**Data in this exercise:**
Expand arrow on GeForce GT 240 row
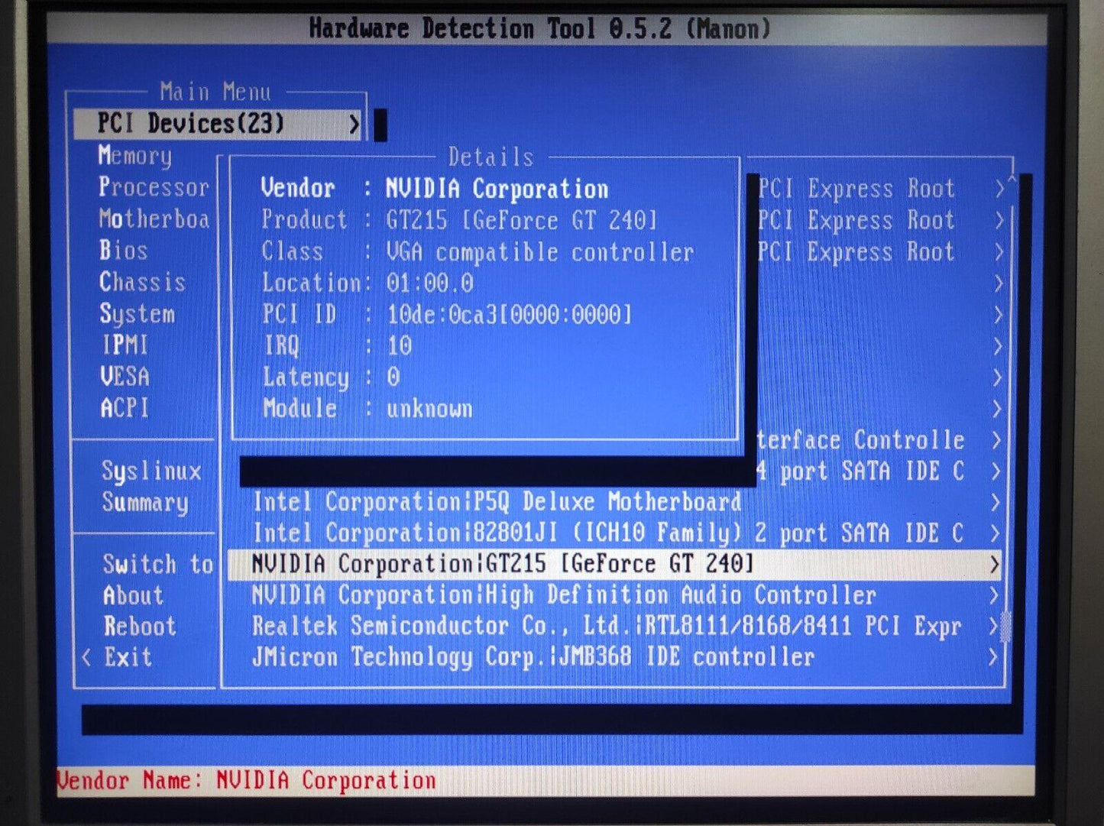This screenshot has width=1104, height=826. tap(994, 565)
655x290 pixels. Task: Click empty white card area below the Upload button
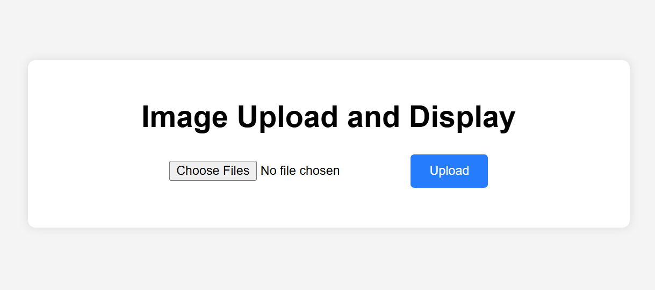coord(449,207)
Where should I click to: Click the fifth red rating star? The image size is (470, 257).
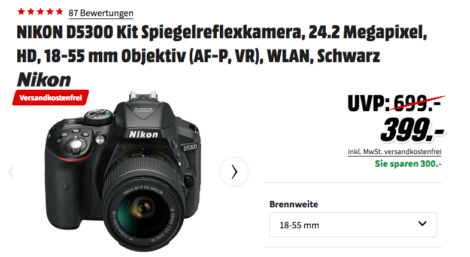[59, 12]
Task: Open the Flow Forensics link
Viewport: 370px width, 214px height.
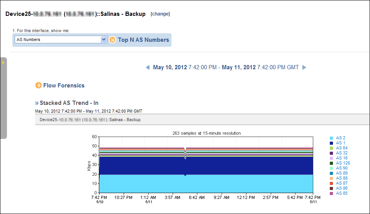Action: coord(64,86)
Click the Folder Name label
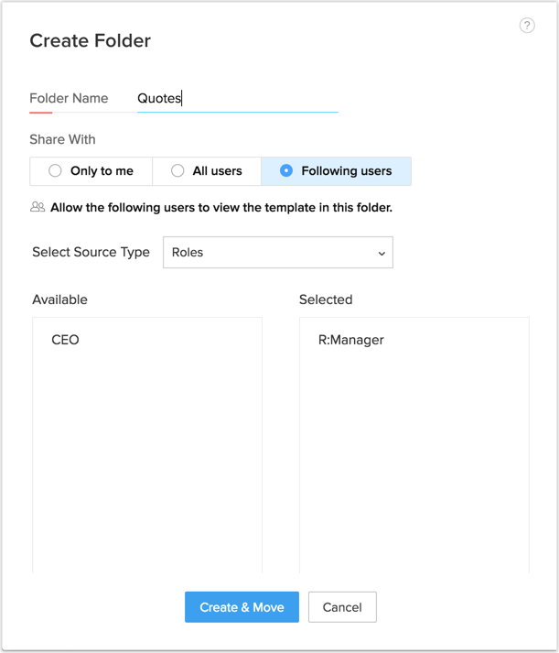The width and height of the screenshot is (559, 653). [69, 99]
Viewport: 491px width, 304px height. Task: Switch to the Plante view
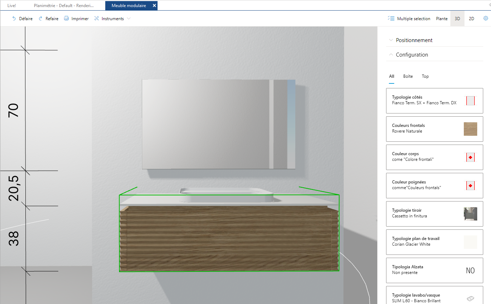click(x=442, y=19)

--

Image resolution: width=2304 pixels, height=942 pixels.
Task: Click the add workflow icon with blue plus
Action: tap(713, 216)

**Exercise details:** Copy out the listing above from the line containing "Expand arrow on GeForce GT 240 row" to the line containing "Task: Open the Flow Forensics link", both included, exactly as written and minus the images.

**Solution to this problem:**
Expand arrow on GeForce GT 240 row
This screenshot has width=1104, height=826. tap(994, 565)
655x290 pixels. Task: Click empty white card area below the Upload button
coord(449,207)
Where should I click to: Click the fifth red rating star? The image size is (470, 257).
[59, 12]
Task: Open the Flow Forensics link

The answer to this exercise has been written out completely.